### [Task objective]
In the records below, find the line that contains "Screen dimensions: 849x972" and the line that contains "Given: Open the Twitcher link", then retype exactly those two lines and every line between them.

[Saved data entries]

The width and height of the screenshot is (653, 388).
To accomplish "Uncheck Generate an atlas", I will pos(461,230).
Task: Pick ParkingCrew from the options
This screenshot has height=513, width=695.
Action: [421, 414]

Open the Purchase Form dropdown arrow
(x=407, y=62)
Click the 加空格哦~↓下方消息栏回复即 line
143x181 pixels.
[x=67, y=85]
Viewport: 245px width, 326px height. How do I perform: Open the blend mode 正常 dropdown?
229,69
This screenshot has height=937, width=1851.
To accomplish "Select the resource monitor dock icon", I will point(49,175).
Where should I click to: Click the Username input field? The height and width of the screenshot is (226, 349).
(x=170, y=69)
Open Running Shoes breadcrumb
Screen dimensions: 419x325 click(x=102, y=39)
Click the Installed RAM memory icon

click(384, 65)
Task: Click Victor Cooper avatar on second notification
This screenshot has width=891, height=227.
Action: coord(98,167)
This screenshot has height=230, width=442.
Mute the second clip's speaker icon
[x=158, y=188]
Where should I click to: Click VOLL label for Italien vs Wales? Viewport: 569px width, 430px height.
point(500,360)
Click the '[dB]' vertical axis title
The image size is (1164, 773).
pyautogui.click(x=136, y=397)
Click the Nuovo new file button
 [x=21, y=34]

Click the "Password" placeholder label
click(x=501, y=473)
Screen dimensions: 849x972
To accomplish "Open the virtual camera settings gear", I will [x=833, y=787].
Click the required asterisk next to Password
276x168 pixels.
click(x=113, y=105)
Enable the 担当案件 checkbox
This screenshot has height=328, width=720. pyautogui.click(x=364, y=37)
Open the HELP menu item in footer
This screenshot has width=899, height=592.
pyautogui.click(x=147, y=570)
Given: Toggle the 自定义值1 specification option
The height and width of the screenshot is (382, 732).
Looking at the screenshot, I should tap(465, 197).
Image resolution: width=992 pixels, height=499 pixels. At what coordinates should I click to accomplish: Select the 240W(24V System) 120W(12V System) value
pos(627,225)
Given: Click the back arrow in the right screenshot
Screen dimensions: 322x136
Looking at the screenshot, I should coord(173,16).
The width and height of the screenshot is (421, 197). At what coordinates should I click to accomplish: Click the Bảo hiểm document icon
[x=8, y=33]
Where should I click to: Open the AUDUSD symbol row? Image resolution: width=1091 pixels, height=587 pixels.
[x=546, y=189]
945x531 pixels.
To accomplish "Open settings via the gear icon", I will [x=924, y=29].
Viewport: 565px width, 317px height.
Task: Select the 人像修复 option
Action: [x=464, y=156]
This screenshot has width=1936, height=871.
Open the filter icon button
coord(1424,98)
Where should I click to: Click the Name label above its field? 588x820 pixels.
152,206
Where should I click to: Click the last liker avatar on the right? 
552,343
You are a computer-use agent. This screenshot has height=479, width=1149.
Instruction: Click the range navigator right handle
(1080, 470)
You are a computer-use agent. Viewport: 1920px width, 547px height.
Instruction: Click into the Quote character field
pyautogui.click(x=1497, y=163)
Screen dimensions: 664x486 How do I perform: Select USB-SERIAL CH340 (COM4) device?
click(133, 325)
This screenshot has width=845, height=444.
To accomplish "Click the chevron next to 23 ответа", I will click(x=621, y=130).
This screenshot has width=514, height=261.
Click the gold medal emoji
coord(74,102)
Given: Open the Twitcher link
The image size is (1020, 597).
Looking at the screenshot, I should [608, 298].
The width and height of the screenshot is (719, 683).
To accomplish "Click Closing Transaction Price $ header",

### [Exercise result]
Screen dimensions: 849x972
To accomplish "Open the virtual camera settings gear", I will [x=833, y=787].
Click the required asterisk next to Password
276x168 pixels.
click(x=113, y=105)
Enable the 担当案件 checkbox
This screenshot has height=328, width=720. pyautogui.click(x=364, y=37)
Open the HELP menu item in footer
This screenshot has width=899, height=592.
pyautogui.click(x=147, y=570)
Given: Toggle the 自定义值1 specification option
The height and width of the screenshot is (382, 732).
Looking at the screenshot, I should tap(465, 197).
Image resolution: width=992 pixels, height=499 pixels. At what coordinates should I click to accomplish: Select the 240W(24V System) 120W(12V System) value
pos(627,225)
Given: Click the back arrow in the right screenshot
Screen dimensions: 322x136
Looking at the screenshot, I should coord(173,16).
The width and height of the screenshot is (421, 197). At what coordinates should I click to accomplish: Click the Bảo hiểm document icon
[x=8, y=33]
Where should I click to: Open the AUDUSD symbol row? Image resolution: width=1091 pixels, height=587 pixels.
[x=546, y=189]
945x531 pixels.
To accomplish "Open settings via the gear icon", I will [x=924, y=29].
Viewport: 565px width, 317px height.
Task: Select the 人像修复 option
Action: [x=464, y=156]
This screenshot has width=1936, height=871.
Open the filter icon button
coord(1424,98)
Where should I click to: Click the Name label above its field? 588x820 pixels.
152,206
Where should I click to: Click the last liker avatar on the right? 
552,343
You are a computer-use agent. This screenshot has height=479, width=1149.
Instruction: Click the range navigator right handle
(1080, 470)
You are a computer-use agent. Viewport: 1920px width, 547px height.
Instruction: Click into the Quote character field
pyautogui.click(x=1497, y=163)
Screen dimensions: 664x486 How do I perform: Select USB-SERIAL CH340 (COM4) device?
click(133, 325)
This screenshot has width=845, height=444.
To accomplish "Click the chevron next to 23 ответа", I will click(x=621, y=130).
This screenshot has width=514, height=261.
Click the gold medal emoji
coord(74,102)
Given: Open the Twitcher link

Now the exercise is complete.